# Task objective:
Once the line containing "Trang chủ (38, 96)" is found in the entries below, reproduce it and every line after it, stopping at and including the line containing "Insurance (18, 2321)"; reproduce nothing else, and keep each line exact.

***** Dataset entries *****

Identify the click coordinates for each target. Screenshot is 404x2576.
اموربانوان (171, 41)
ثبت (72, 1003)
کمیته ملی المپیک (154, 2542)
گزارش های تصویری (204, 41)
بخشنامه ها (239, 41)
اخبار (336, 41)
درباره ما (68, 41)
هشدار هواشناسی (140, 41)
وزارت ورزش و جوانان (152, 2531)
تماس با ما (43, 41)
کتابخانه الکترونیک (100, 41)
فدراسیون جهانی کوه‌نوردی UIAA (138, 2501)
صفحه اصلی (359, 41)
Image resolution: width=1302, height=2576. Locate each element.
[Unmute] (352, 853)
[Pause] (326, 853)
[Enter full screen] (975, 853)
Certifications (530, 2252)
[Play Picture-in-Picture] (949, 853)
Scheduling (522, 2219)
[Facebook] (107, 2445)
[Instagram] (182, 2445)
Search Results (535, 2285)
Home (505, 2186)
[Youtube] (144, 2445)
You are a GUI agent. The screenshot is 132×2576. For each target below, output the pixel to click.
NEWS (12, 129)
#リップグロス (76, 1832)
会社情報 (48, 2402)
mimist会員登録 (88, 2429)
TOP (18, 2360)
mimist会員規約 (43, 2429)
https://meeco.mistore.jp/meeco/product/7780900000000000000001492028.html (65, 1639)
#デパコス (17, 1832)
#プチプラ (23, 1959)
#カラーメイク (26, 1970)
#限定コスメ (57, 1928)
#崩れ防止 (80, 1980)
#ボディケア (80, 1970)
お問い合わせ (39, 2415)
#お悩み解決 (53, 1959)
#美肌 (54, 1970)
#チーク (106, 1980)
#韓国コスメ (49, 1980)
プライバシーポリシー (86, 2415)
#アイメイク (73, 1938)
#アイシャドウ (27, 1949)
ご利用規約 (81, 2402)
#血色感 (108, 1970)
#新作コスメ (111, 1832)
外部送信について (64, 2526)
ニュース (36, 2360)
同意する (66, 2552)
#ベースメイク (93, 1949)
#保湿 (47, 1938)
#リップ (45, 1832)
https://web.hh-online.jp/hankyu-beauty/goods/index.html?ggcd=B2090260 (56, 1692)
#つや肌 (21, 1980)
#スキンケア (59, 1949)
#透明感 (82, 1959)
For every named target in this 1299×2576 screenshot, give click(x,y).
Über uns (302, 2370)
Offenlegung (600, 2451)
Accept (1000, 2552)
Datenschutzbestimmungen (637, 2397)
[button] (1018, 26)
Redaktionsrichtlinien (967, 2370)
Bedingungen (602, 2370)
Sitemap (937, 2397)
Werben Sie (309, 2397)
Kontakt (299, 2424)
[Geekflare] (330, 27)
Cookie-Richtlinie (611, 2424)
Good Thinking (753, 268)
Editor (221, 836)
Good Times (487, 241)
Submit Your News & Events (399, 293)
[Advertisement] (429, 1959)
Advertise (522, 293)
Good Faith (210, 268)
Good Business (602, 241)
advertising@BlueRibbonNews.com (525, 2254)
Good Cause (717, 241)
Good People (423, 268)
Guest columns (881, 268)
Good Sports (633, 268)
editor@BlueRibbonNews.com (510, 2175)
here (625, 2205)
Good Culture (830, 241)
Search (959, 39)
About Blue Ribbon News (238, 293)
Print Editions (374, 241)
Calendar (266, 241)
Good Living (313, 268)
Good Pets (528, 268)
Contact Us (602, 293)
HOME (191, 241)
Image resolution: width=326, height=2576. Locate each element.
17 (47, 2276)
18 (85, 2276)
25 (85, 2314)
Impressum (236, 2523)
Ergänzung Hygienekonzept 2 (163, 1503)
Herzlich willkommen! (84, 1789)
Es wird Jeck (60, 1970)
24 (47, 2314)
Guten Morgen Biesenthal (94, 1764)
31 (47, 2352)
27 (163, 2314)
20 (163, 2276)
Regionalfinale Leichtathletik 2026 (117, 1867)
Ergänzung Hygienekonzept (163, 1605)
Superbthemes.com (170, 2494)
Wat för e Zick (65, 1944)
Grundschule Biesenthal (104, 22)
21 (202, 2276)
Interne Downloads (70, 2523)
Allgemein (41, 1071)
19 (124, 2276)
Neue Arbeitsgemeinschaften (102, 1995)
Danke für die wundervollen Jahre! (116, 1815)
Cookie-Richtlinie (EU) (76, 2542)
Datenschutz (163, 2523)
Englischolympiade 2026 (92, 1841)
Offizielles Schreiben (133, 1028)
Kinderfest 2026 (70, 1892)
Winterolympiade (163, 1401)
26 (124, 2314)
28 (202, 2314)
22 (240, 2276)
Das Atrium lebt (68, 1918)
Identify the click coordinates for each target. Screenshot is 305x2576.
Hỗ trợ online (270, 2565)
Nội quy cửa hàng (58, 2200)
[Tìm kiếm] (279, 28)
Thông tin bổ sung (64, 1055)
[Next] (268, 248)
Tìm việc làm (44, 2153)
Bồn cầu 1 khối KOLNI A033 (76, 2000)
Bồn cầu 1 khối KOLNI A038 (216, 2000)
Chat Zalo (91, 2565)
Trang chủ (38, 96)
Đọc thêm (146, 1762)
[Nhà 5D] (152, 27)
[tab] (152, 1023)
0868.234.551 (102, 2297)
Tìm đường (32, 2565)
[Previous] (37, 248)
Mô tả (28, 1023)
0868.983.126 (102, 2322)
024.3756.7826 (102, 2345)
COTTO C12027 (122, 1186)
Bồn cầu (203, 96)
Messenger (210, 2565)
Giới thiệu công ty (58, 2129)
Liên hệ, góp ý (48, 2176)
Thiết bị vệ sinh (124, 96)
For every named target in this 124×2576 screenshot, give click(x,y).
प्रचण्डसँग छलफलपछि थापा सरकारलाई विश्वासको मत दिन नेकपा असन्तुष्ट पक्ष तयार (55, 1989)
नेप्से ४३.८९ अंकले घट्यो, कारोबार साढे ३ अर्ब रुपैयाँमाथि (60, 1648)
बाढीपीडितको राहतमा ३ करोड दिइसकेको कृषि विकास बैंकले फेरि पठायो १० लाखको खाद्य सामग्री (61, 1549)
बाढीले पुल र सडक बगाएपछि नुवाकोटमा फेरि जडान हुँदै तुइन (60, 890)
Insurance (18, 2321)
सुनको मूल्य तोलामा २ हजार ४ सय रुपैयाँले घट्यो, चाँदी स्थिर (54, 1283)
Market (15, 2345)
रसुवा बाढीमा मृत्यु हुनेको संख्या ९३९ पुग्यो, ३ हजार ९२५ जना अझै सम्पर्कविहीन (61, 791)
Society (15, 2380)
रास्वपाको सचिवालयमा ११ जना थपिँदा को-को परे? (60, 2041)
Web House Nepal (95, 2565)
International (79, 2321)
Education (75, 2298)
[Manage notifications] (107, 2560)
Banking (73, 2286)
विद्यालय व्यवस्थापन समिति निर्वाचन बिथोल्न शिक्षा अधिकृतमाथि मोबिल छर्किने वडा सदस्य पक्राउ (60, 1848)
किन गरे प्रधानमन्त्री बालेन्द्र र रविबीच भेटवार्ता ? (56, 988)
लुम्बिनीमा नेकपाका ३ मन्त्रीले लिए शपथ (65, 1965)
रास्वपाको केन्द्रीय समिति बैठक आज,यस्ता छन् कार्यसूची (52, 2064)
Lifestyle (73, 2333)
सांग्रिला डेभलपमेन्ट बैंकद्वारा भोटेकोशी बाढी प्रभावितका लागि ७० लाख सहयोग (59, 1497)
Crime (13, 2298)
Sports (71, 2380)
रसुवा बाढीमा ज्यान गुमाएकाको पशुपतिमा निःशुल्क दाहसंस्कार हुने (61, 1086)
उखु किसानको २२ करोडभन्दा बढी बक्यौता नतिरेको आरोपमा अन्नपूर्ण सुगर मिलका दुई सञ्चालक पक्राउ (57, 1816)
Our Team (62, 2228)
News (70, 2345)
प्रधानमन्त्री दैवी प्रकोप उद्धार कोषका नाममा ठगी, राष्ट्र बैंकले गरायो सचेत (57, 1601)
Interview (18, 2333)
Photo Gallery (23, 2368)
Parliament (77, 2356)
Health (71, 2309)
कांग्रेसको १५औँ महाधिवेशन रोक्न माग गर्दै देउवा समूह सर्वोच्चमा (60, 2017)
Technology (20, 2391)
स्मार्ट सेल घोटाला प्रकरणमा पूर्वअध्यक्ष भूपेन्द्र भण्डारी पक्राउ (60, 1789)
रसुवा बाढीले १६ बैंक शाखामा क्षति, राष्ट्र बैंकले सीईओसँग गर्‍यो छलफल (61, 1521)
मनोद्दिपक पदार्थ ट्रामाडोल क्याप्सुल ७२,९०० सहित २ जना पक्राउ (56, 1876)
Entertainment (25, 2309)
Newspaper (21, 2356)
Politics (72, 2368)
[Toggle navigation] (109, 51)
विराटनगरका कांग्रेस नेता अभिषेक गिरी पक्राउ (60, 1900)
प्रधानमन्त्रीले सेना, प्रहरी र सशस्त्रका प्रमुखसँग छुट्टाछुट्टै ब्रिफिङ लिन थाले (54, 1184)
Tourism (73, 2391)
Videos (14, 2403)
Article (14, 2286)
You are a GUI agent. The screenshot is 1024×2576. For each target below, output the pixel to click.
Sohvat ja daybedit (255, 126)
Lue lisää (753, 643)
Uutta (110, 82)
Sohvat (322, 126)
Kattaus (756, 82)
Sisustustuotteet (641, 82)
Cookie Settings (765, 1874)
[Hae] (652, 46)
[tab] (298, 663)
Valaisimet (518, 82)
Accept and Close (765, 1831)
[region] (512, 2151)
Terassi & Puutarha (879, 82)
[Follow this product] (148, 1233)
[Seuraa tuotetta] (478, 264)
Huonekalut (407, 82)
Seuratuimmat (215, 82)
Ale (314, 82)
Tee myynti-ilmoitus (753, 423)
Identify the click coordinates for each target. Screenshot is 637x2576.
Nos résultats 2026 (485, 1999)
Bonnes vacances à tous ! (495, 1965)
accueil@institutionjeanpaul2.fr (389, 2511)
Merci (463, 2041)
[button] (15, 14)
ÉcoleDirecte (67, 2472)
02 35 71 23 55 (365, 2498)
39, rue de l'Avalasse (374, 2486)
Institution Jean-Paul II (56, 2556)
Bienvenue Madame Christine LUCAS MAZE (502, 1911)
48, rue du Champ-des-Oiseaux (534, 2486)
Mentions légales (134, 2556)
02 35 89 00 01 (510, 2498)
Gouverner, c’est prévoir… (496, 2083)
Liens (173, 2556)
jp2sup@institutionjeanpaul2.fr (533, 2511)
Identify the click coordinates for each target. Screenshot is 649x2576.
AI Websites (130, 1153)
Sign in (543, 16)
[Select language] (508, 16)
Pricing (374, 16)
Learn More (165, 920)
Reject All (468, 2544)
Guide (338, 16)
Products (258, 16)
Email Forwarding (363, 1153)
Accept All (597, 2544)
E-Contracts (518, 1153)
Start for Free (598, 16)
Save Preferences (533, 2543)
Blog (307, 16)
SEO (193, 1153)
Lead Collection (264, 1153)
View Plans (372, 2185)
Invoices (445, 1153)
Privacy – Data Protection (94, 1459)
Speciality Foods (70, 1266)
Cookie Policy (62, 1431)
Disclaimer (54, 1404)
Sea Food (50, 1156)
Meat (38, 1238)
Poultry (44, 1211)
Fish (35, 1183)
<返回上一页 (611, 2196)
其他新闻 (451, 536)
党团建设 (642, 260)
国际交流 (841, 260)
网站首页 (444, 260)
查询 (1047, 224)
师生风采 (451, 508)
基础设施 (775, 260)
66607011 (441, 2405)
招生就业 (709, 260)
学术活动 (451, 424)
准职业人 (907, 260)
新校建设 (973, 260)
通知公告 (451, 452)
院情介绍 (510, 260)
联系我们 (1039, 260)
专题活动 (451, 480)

*****

# Result of this task:
Trang chủ (38, 96)
Đọc thêm (146, 1762)
[Nhà 5D] (152, 27)
[tab] (152, 1023)
0868.234.551 (102, 2297)
Tìm đường (32, 2565)
[Previous] (37, 248)
Mô tả (28, 1023)
0868.983.126 (102, 2322)
024.3756.7826 (102, 2345)
COTTO C12027 (122, 1186)
Bồn cầu (203, 96)
Messenger (210, 2565)
Giới thiệu công ty (58, 2129)
Liên hệ, góp ý (48, 2176)
Thiết bị vệ sinh (124, 96)
For every named target in this 124×2576 screenshot, give click(x,y).
प्रचण्डसँग छलफलपछि थापा सरकारलाई विश्वासको मत दिन नेकपा असन्तुष्ट पक्ष तयार (55, 1989)
नेप्से ४३.८९ अंकले घट्यो, कारोबार साढे ३ अर्ब रुपैयाँमाथि (60, 1648)
बाढीपीडितको राहतमा ३ करोड दिइसकेको कृषि विकास बैंकले फेरि पठायो १० लाखको खाद्य सामग्री (61, 1549)
बाढीले पुल र सडक बगाएपछि नुवाकोटमा फेरि जडान हुँदै तुइन (60, 890)
Insurance (18, 2321)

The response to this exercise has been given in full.